**Task input**
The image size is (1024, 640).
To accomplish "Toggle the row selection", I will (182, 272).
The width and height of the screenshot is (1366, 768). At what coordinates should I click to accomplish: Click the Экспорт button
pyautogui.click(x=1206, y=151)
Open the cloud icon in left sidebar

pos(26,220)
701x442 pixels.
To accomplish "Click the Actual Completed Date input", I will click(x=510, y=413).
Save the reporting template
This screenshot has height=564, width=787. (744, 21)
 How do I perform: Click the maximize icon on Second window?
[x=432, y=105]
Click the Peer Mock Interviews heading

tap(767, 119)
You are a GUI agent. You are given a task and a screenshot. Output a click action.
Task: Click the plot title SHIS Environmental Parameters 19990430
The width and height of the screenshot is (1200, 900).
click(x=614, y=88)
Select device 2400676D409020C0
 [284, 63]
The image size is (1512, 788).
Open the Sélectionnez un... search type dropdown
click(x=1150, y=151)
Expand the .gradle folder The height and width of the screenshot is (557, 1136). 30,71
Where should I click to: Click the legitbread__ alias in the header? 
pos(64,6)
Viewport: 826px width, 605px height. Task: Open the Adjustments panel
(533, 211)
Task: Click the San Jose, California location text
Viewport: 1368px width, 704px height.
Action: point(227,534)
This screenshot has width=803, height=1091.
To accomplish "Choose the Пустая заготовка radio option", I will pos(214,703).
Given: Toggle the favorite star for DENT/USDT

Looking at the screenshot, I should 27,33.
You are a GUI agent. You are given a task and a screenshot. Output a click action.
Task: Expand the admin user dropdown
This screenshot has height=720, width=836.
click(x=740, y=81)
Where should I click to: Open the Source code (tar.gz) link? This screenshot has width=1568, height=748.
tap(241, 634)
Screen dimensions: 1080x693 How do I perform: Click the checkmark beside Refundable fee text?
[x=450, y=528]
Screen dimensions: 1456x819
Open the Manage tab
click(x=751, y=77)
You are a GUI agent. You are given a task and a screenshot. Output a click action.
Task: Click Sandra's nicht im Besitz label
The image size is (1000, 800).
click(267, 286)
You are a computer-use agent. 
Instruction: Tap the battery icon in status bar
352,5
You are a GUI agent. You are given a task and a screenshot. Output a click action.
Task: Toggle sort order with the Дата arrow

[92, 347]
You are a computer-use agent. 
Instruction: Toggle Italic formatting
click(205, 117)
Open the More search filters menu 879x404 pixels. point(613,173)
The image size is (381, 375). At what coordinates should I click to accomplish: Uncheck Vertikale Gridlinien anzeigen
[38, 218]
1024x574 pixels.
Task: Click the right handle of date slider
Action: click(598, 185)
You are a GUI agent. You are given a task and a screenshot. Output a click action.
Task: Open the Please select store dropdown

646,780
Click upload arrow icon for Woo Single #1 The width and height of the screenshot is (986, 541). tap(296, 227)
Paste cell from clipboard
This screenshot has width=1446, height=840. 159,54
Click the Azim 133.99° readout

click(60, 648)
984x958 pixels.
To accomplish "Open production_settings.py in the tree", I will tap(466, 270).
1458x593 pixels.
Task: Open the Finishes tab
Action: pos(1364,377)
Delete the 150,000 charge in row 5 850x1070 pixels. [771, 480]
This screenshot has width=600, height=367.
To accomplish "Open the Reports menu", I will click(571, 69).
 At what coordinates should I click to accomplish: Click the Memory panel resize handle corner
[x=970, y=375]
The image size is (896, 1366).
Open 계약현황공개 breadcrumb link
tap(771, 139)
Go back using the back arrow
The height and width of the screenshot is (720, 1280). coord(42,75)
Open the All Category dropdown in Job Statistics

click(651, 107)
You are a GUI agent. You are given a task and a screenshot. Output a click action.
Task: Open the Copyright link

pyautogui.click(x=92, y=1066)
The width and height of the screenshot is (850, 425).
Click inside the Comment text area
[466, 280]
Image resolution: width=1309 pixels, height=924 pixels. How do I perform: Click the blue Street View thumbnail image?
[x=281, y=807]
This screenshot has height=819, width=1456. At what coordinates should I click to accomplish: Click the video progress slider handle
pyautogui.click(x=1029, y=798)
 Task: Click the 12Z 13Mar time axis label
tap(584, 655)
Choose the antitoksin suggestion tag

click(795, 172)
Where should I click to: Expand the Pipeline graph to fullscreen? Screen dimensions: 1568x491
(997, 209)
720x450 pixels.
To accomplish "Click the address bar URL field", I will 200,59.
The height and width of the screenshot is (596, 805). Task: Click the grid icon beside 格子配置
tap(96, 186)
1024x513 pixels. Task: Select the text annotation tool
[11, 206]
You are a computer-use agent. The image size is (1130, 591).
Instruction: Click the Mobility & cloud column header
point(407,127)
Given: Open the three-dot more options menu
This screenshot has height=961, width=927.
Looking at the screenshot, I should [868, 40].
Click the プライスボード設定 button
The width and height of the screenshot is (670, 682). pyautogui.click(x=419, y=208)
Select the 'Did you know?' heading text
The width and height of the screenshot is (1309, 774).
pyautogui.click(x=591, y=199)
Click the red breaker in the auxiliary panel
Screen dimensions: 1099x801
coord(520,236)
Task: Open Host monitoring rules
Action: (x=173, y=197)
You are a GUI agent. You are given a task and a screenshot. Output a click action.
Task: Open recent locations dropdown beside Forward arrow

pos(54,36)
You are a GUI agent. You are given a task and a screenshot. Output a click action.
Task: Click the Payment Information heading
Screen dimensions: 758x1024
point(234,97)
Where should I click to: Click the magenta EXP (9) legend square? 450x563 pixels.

**Work required**
All lines in the listing above from the line containing "This screenshot has width=600, height=367." to the line containing "Given: Open the three-dot more options menu", inclusive, should be retyped exactly; no other lines should appear.

**Task response**
This screenshot has width=600, height=367.
To accomplish "Open the Reports menu", I will click(571, 69).
 At what coordinates should I click to accomplish: Click the Memory panel resize handle corner
[x=970, y=375]
The image size is (896, 1366).
Open 계약현황공개 breadcrumb link
tap(771, 139)
Go back using the back arrow
The height and width of the screenshot is (720, 1280). coord(42,75)
Open the All Category dropdown in Job Statistics

click(651, 107)
You are a GUI agent. You are given a task and a screenshot. Output a click action.
Task: Open the Copyright link

pyautogui.click(x=92, y=1066)
The width and height of the screenshot is (850, 425).
Click inside the Comment text area
[466, 280]
Image resolution: width=1309 pixels, height=924 pixels. How do I perform: Click the blue Street View thumbnail image?
[x=281, y=807]
This screenshot has height=819, width=1456. At what coordinates should I click to accomplish: Click the video progress slider handle
pyautogui.click(x=1029, y=798)
 Task: Click the 12Z 13Mar time axis label
tap(584, 655)
Choose the antitoksin suggestion tag

click(795, 172)
Where should I click to: Expand the Pipeline graph to fullscreen? Screen dimensions: 1568x491
(997, 209)
720x450 pixels.
To accomplish "Click the address bar URL field", I will 200,59.
The height and width of the screenshot is (596, 805). Task: Click the grid icon beside 格子配置
tap(96, 186)
1024x513 pixels. Task: Select the text annotation tool
[11, 206]
You are a computer-use agent. The image size is (1130, 591).
Instruction: Click the Mobility & cloud column header
point(407,127)
Given: Open the three-dot more options menu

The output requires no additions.